Whether these ever-so-close but ultimately diametric feelings can be resolved in the future is clearly what’s coming in Season 4. If the fear of family equates to the fear of death for Jimmy, his journey is far from over. There may not be a family, but there is an “us.” “Together we transcend the mundanity down there,” Jimmy said during his proposal, after they both cited hating everyone but each other. If they’re going to become the exception that proves the rule, the family that defies familial banality, they’ll have to come to terms with the inherent contradictions of life’s common desires: to love and to be loved in return means believing love can overcome hate. Or, in their case, love for one another can stem from hate of others.

They’ll have to have a little faith, even if there is no family.

Grade: A

Extra Thoughts:

  • Edgar’s reaction to Dorothy moving to Florida, not Texas, was spot-on: “Oh, God. That’s way worse.”
  • How great was Samira Wiley this season? Justina’s goodbye with Gretchen really sealed a stellar season for a character who got so much personality from such brief little snippets of frustration and violation.

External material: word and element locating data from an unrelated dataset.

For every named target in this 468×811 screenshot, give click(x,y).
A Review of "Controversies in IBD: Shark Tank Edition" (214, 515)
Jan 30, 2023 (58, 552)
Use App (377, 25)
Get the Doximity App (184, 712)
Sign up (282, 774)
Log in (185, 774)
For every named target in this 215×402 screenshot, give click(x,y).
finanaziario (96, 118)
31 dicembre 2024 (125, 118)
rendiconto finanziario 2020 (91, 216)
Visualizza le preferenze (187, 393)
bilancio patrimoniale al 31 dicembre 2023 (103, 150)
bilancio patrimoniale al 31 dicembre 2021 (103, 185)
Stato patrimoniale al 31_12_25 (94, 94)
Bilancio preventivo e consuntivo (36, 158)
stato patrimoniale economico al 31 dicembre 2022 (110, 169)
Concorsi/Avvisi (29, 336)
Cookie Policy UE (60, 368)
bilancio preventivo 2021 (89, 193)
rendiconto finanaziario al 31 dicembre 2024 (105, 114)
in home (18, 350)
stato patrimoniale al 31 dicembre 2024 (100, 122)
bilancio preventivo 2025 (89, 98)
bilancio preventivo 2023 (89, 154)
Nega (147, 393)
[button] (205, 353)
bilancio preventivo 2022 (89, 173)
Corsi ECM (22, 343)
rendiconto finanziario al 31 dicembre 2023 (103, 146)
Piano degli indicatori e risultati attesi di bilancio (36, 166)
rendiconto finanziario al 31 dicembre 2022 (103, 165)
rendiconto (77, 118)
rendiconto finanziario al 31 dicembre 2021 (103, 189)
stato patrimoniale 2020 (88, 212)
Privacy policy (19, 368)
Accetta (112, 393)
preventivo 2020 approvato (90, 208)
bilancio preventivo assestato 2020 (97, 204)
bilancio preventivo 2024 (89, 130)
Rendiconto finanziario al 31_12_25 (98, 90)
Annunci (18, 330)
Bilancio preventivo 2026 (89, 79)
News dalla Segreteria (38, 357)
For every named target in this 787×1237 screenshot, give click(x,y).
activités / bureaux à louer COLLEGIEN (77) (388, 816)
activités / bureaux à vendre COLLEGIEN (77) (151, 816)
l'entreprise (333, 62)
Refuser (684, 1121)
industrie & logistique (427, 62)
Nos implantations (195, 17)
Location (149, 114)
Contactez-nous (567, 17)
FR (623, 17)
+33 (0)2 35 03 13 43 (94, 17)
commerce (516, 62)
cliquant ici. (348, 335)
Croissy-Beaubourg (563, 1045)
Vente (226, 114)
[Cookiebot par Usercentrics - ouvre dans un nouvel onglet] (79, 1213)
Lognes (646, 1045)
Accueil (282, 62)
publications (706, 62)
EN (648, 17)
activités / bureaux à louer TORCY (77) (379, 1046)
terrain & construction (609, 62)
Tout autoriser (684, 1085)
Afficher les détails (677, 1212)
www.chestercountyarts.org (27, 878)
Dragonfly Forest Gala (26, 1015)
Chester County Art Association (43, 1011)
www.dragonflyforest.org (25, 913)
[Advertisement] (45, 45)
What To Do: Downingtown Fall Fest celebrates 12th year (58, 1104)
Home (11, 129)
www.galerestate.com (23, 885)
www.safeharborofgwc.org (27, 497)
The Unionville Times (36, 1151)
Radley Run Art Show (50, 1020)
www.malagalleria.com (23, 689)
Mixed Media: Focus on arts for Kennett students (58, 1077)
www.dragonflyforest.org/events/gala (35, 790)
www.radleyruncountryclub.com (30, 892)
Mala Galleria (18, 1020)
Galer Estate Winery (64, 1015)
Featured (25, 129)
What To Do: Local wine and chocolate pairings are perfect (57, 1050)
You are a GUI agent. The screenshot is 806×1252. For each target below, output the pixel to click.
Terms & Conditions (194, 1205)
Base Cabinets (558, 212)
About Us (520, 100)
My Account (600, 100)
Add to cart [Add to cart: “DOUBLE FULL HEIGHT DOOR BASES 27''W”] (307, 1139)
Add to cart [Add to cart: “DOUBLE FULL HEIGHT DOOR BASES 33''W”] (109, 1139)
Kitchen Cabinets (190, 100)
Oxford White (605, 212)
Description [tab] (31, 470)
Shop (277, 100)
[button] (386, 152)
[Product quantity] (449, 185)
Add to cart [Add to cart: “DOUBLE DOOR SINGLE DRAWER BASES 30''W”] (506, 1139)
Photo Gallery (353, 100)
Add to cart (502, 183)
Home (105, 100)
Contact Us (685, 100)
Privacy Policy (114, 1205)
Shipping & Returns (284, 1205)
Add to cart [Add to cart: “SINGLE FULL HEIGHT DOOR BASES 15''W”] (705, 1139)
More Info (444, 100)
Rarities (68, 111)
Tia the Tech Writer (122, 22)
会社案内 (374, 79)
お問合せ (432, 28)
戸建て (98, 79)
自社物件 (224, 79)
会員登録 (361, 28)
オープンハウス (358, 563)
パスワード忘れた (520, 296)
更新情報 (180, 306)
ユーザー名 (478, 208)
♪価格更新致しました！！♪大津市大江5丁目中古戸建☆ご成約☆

Gretchen pushing her over the edge became endearing, just as her random pop-ups in Justina’s day-to-day life gave us just enough knowledge of the therapist to love her, too.
  • “The Width of a Peach” — Jimmy’s perfect erotic book title.
  • Vernon’s casual confession to loving his newborn child more than anything was as sweet as his dismissal of Paul was devastating. (But at least we won’t have to see them jerk off into a fire anytime soon.)
  • Cucking Paul is a sight to see, even if we still feel for Lindsay. (Does that make us horrible people? She did stab him…)
  • “Doug Loves Sketches”
  • If you weren’t sold already, Gretchen and Jimmy’s DUI checkpoint procedure had to solidify any doubts we had in them as a couple. These two are meant to be together, and we can’t wait to watch them keep struggling to realize it next year.